主动射流控制水翼空化的数值模拟与分析

为了改善高速流动工况下水翼吸力面上流场的空化特性,提出了水翼表面主动射流对绕水翼周围流动加以控制的方法.基于密度分域滤波的FBDCM混合湍流模型联合Zwart-Gerber-Belamri空化模型,分析了来流空化数为0.83,来流攻角为8°,射流位置距水翼前缘为x=0.19c时,主动射流对于水翼吸力面上流动的空化特性和水动力特性影响.对回射流的强度进行了量化分析,以探究回射流与流场空化特性的关系.数值分析结果表明,在射流水翼吸力面上的时均空泡体积为原始水翼的1/15,使得流场内空化流动由云空化状态转变为较为稳定的片空化状态,显著地削弱了云空化的发展.此外,射流极大地改善了水翼的水动力性能,使得水翼的升阻比较原始水翼提高了22.9%,空泡的脱落频率减少了26.2%,空泡脱落所引起的振幅减小了9.1%.射流大幅降低了水翼吸力面上低压区面积,水翼吸力面上流体的逆向压力减小,回射流强度降低;同时,射流使水翼吸力面上的边界层减薄,增强了流动的抗逆压梯度能力,一定程度上阻挡了回射流向水翼前缘的流动,这也从机理上分析了主动射流抑制空化的原因. 

NUMERICAL SIMULATION AND ANALYSIS OF ACTIVE JET CONTROL OF HYDROFOIL CAVITATION1)

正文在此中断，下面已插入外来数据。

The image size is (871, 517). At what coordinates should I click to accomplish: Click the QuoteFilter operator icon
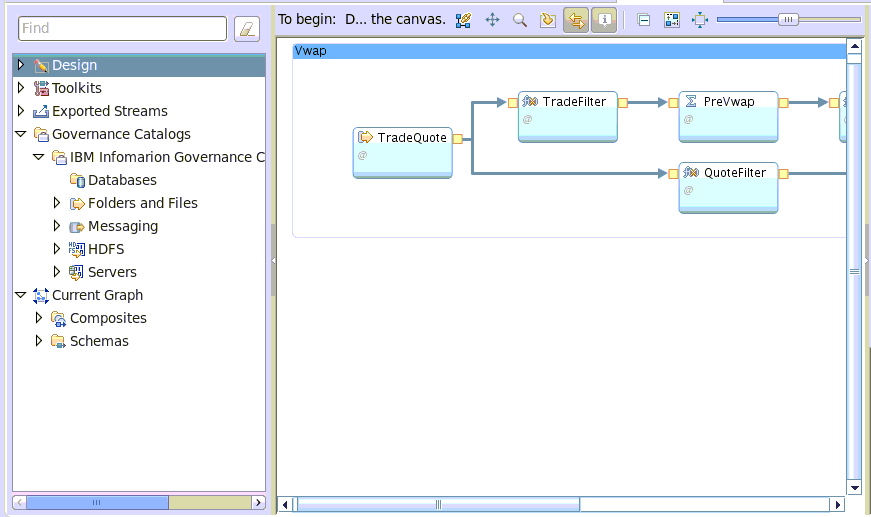point(691,173)
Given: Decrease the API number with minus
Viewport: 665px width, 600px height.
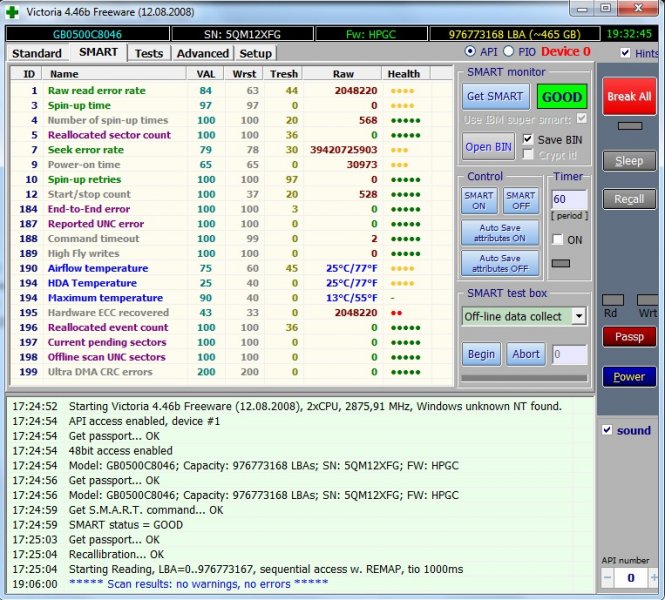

In order to improve the cavitation characteristics of the flow field on the suction side of the hydrofoil under high-speed flow conditions, a method of active water jet arranged on the suction side is proposed to control the flow around the hydrofoil. Based on a filter-based density correction turbulence model combined with Zwart-Gerber-Belamri cavitation model, the influence of the water jet on the cavitation and hydrodynamic characteristics of the hydrofoil is analyzed when the cavitation number is 0.83, the angle of attack is 8$^\circ$ and the water jet is 0.19$c$ from the foil leading edge. The intensity of the re-entrant jet is analyzed quantitatively to explore the relationship between the re-entrant jet and the cavitation characteristics of the flow field. The numerical results show that the time-average cavity volume on the suction side of the hydrofoil with jet is 14/15 smaller than that of the original hydrofoil, which indicate that the water jet can significantly weaken the development of cavitation, and thus the cavitation pattern in the flow field transforms from cloud cavitation to sheet cavitation. Moreover, the water injection greatly improves the hydrodynamic performance of the hydrofoil. The lift to drag ratio of the hydrofoil increases by 22.9${\%}$ compared with that of the original hydrofoil, meanwhile, and the shedding frequency of the cavitation decreases by 26.2${\%}$, and the amplitude caused by the shedding of the cavitation decreases by 9.1${\%}$. The water jet shrinks low pressure area on the suction side sharply and reduces the reverse pressure difference of flow in the vicinity of the hydrofoil, as a result, intensity of the re-entrant jet declined. The water injection also thins the boundary layer which enhances the anti-reverse pressure gradient capability of the flow and then blocks the re-entrant jet. Those explain the mechanism of cavitation flow control by active water injection.